China warns US trade deals off if tariff hike goes ahead
China's government renewed its threat Thursday to scrap deals with Washington aimed at defusing a sprawling trade dispute as the White House prepared to release a list of Chinese goods targeted for tariff hikes.
President Donald Trump has threatened to raise tariffs on up to $150 billion of Chinese goods in response to complaints about Beijing's trade surplus and technology policy.

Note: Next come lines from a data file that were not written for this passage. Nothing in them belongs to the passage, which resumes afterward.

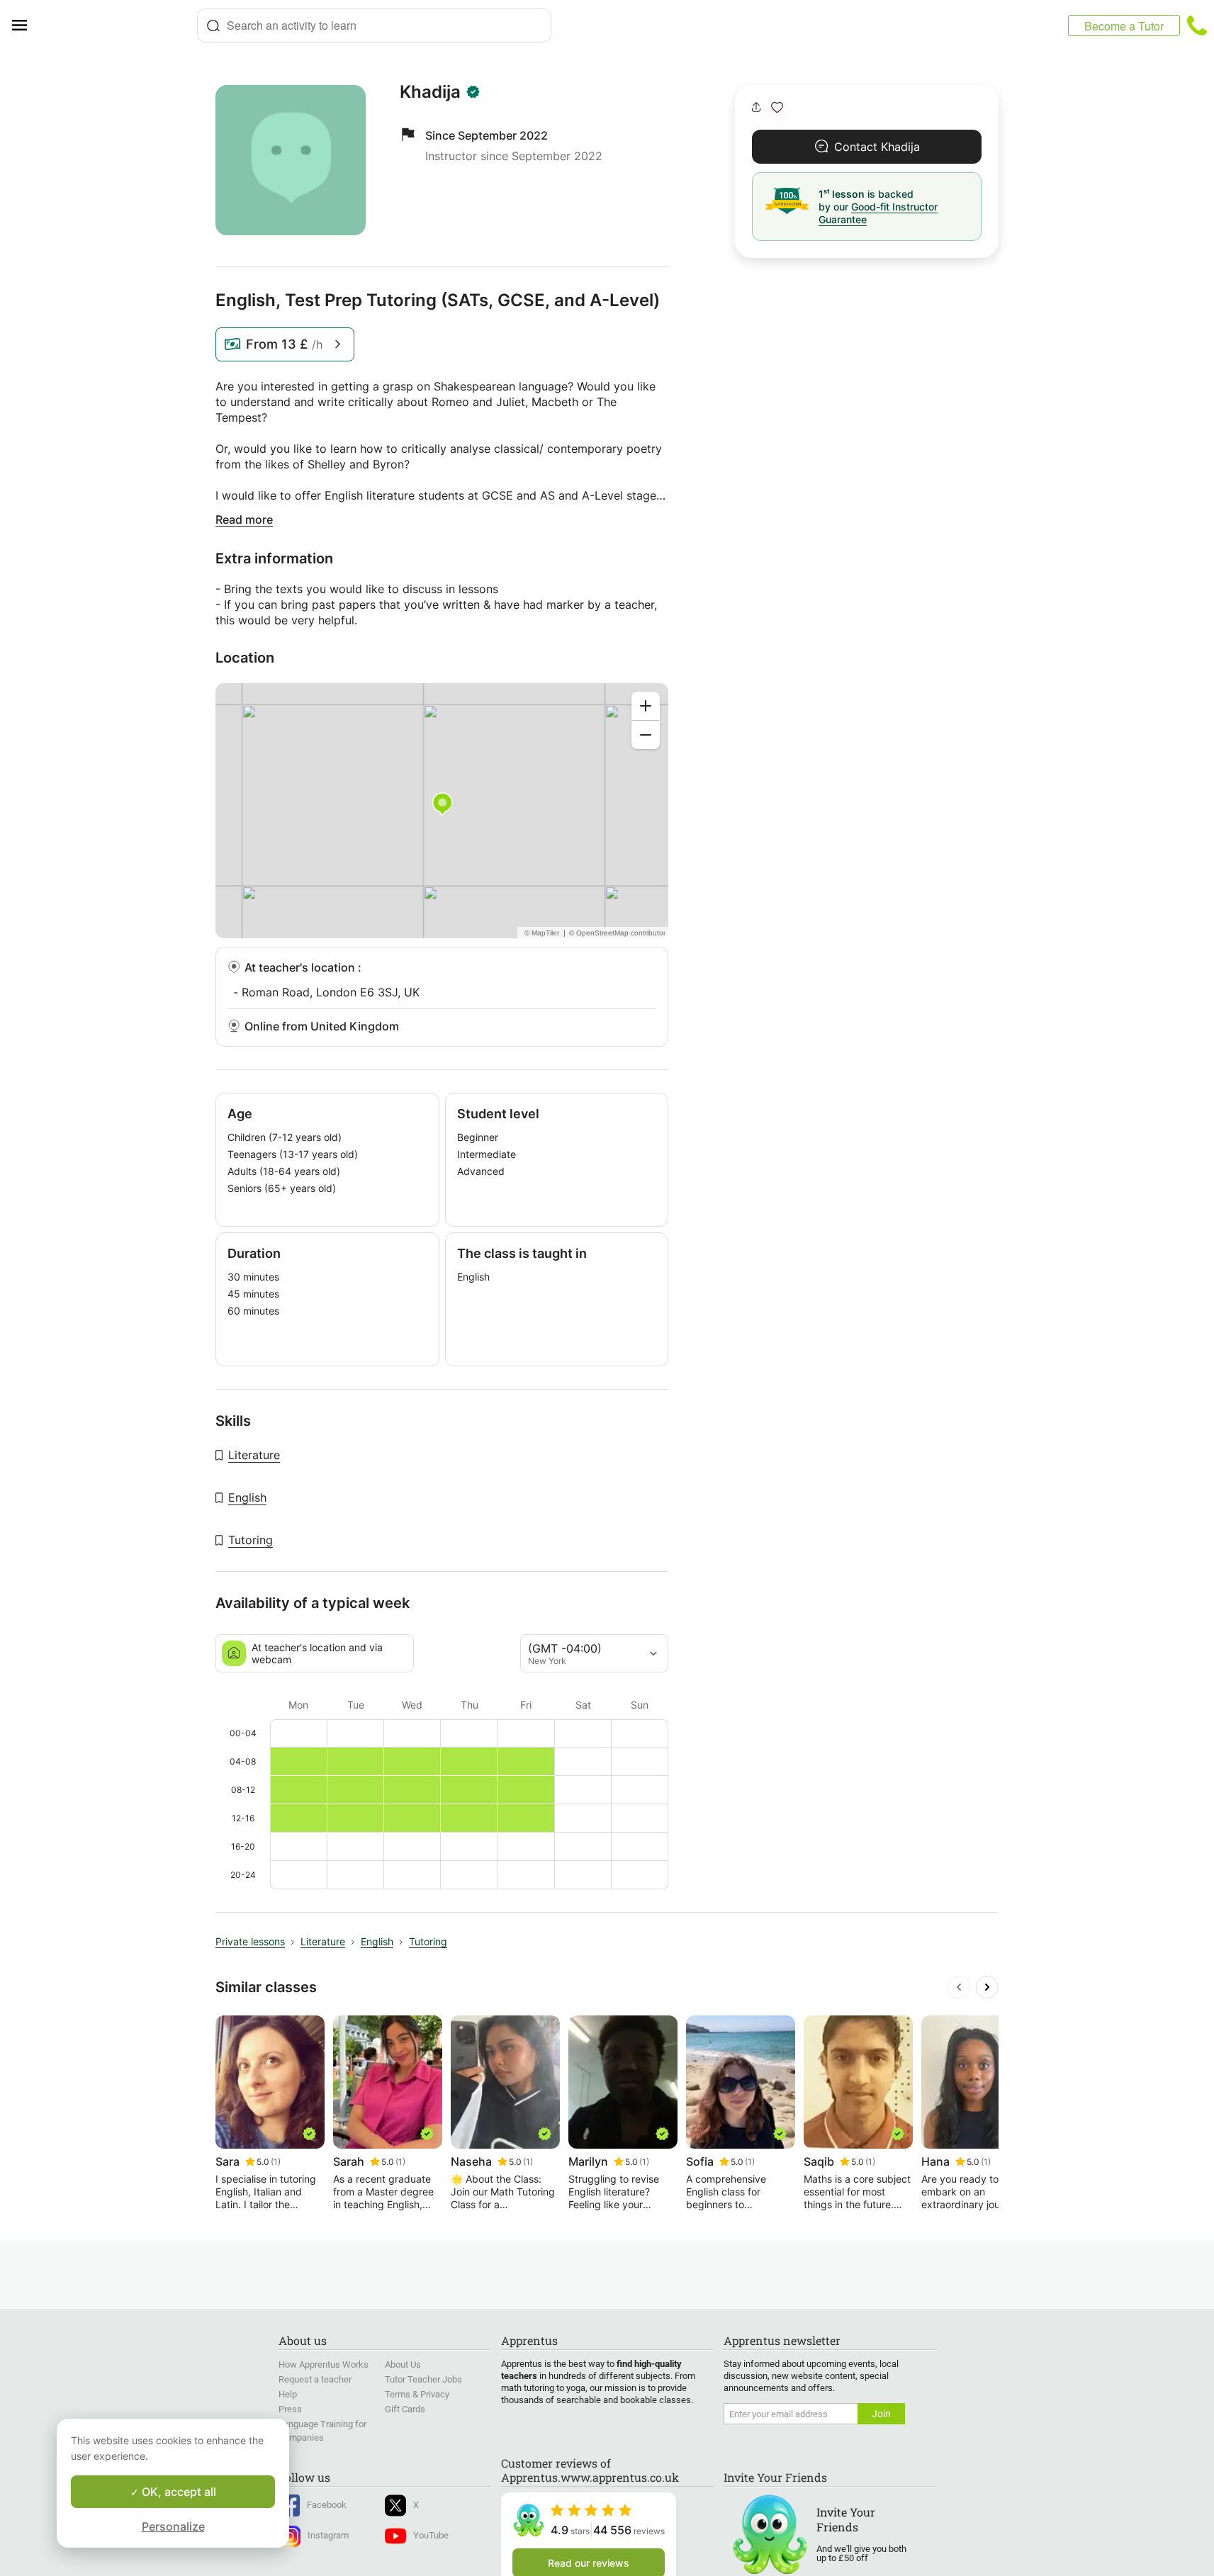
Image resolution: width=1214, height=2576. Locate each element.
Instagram (328, 2535)
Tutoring (250, 1540)
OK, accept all (177, 2492)
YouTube (431, 2535)
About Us (403, 2364)
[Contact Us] (1197, 25)
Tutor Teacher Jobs (423, 2379)
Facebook (327, 2504)
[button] (777, 107)
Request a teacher (315, 2379)
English (247, 1497)
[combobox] (374, 26)
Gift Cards (405, 2409)
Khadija (430, 92)
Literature (254, 1455)
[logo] (118, 25)
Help (288, 2394)
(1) (276, 2161)
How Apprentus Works (324, 2364)
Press (290, 2409)
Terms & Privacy (417, 2394)
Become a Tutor (1124, 26)
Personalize (173, 2526)
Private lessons (250, 1941)
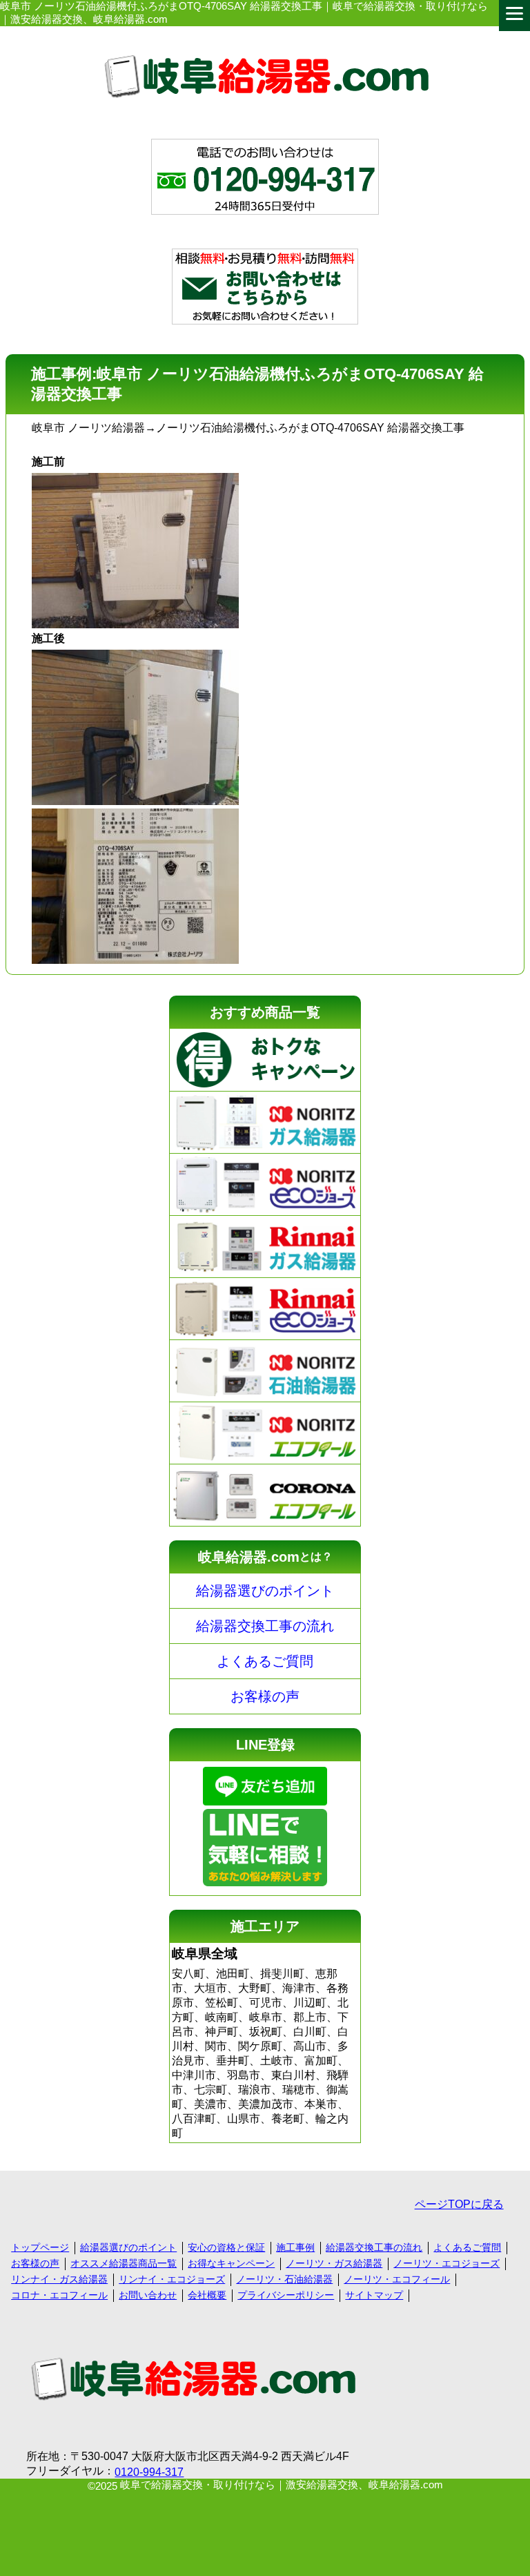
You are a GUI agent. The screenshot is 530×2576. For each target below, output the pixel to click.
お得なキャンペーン (231, 2263)
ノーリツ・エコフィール (397, 2279)
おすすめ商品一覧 (265, 1012)
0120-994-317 (149, 2472)
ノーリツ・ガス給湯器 (334, 2263)
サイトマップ (374, 2295)
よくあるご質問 (265, 1661)
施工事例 (295, 2247)
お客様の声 (265, 1696)
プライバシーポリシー (285, 2295)
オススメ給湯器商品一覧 (123, 2263)
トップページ (40, 2247)
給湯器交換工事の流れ (265, 1626)
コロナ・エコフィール (59, 2295)
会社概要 (207, 2295)
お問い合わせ (148, 2295)
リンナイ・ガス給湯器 (59, 2279)
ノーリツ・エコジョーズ (446, 2263)
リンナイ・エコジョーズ (172, 2279)
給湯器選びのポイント (265, 1590)
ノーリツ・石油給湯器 (284, 2279)
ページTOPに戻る (459, 2204)
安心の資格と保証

As part of that, the White House is due to issue a list on Friday of $50 billion of Chinese goods targeted for a 25 percent tariff.
Beijing has promised to buy more American soybeans, natural gas and other exports but warned after June 3 talks between U.S. Commerce Secretary Wilbur Ross and China's top economic official, Vice Premier Liu He, that all deals were off if Trump's threatened tariffs went ahead.
"We made clear that if the U.S. rolls out trade sanction including the imposition of tariffs, all outcomes reached by the two sides in terms of trade and economy will not come into effect," said a foreign ministry spokesman, Geng Shuang. "I just want to repeat this point today."
Beijing also has announced plans to cut import duties on autos and some consumer goods and to ease limits on foreign ownership in auto manufacturing, insurance and some other industries, though those don't directly address U.S. complaints.